Graham, who was one of the eight co-authors of the Senate’s bipartisan comprehensive immigration reform bill in 2013, is the only Republican candidate in the 2016 field who still supports a path to citizenship for the 11 million undocumented immigrants living in the U.S.
One other Republican co-author of that bill, Marco Rubio, is also running for President in 2016. However, Rubio has lacked Graham’s courage on immigration, abandoning the Senate bill in favor of a vacuous “border security first” soundbite that does absolutely nothing to address the 11 million in a humane manner.
Graham has long been vocal about the need for Republicans to present serious policy ideas to deal with the undocumented immigrant population –- and especially about the political blowback Republicans will face if they do not.
In post-election “autopsy report” released the year after Romney’s defeat, RNC Chair Reince Priebus said the GOP needed to help pass immigration reform and that, “if Hispanics think that we do not want them here, they will close their ears to our policies.”
“In essence, Hispanic voters tell us our Party’s position on immigration has become a litmus test, measuring whether we are meeting them with a welcome mat or a closed door.”

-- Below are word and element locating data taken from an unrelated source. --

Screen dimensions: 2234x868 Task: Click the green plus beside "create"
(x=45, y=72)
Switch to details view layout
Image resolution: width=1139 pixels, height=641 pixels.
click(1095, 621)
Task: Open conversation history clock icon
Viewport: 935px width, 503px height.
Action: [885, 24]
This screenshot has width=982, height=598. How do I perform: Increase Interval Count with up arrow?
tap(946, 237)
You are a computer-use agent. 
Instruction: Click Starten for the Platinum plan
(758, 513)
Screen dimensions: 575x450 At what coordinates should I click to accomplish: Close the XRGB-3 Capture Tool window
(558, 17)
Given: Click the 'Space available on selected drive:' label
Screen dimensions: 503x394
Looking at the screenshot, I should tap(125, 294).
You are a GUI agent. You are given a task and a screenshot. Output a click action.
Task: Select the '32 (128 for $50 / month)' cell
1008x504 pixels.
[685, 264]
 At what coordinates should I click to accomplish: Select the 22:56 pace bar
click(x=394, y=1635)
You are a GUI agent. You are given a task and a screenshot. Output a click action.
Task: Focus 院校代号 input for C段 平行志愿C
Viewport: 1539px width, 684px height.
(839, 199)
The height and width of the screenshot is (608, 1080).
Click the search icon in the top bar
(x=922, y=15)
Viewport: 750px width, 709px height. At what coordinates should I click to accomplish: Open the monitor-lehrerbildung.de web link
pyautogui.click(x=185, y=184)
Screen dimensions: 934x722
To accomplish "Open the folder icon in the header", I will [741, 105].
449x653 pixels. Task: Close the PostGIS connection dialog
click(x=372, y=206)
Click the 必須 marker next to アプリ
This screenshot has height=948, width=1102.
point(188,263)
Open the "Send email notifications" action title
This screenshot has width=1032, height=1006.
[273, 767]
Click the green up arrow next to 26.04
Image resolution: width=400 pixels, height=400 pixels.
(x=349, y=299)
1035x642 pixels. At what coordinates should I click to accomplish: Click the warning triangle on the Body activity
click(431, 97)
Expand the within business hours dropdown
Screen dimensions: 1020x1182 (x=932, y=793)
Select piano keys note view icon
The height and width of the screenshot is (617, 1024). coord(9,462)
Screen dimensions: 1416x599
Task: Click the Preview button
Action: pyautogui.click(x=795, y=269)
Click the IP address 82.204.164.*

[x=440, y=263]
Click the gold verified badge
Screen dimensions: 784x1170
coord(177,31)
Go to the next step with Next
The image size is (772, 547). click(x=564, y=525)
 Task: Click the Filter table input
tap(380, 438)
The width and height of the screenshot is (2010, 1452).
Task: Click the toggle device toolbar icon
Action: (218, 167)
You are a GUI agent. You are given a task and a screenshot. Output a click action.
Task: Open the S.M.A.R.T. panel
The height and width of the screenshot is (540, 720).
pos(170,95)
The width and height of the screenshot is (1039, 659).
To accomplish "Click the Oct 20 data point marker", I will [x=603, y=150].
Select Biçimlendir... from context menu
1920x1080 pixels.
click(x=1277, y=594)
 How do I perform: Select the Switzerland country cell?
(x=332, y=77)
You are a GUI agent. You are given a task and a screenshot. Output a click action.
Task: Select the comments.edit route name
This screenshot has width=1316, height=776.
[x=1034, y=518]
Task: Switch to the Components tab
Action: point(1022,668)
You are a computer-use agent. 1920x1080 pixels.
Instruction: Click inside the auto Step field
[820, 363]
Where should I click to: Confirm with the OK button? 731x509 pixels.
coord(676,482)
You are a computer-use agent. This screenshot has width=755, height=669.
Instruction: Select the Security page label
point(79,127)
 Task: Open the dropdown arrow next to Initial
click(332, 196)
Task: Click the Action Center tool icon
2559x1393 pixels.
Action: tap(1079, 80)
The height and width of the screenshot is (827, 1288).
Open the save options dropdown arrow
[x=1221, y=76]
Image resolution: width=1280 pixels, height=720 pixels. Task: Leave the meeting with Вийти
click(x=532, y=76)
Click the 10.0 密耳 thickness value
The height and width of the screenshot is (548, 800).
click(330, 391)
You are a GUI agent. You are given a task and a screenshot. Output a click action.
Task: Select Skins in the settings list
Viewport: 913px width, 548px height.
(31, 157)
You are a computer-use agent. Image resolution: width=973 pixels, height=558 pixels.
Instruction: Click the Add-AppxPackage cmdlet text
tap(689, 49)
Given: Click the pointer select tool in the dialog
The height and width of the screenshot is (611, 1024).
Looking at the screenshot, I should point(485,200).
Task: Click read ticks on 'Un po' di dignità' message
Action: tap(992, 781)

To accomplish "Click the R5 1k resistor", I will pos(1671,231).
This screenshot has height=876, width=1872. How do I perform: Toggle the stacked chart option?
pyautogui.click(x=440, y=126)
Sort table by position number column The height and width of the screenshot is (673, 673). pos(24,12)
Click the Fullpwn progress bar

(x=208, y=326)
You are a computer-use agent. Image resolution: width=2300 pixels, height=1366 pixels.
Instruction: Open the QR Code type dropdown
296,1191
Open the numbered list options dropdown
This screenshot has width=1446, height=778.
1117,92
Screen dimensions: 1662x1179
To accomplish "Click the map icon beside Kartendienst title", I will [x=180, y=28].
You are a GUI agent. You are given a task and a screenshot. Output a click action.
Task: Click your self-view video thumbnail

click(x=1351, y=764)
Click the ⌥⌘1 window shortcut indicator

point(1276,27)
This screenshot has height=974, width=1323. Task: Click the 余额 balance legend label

However, that report seems to have fallen on deaf ears within the Republican Party.
While enough votes existed in the House last Congress to pass a path to citizenship, Speaker John Boehner and GOP House leaders refused to bring it to the floor for a vote, instead repeatedly passing anti-immigrant legislation handcrafted by Steve King and doubling-down on the GOP’s harsh anti-Latino and anti-immigrant rhetoric.
As Latino Decisions has noted, Romney lost Latino voters to President Barack Obama by a disastrous margin of 75-23%. Advisors from the Romney campaign — and even Romney himself — eventually acknowledged that embracing the failed “self-deportation” policy to please GOP primary voters was a mistake that eventually cost them the general election.
Now the question is, as immigration becomes the issue of the 2016 Presidential election, if Republican voters will listen to Graham’s advice and finally reject Romney’s failed policy, or face yet another rejection themselves from Latino, Asian, and immigrant voters in 2016.